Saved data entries
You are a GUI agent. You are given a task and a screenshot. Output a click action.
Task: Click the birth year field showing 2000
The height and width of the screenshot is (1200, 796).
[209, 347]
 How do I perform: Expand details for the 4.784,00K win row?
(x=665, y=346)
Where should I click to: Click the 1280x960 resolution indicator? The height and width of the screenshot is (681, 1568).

# Task goal:
Repeat all of the records, letter for letter.

# Solution to this problem:
You are a GUI agent. You are given a task and a screenshot. Output a click action.
Task: Click the birth year field showing 2000
The height and width of the screenshot is (1200, 796).
[209, 347]
 How do I perform: Expand details for the 4.784,00K win row?
(x=665, y=346)
Where should I click to: Click the 1280x960 resolution indicator? The height and width of the screenshot is (681, 1568).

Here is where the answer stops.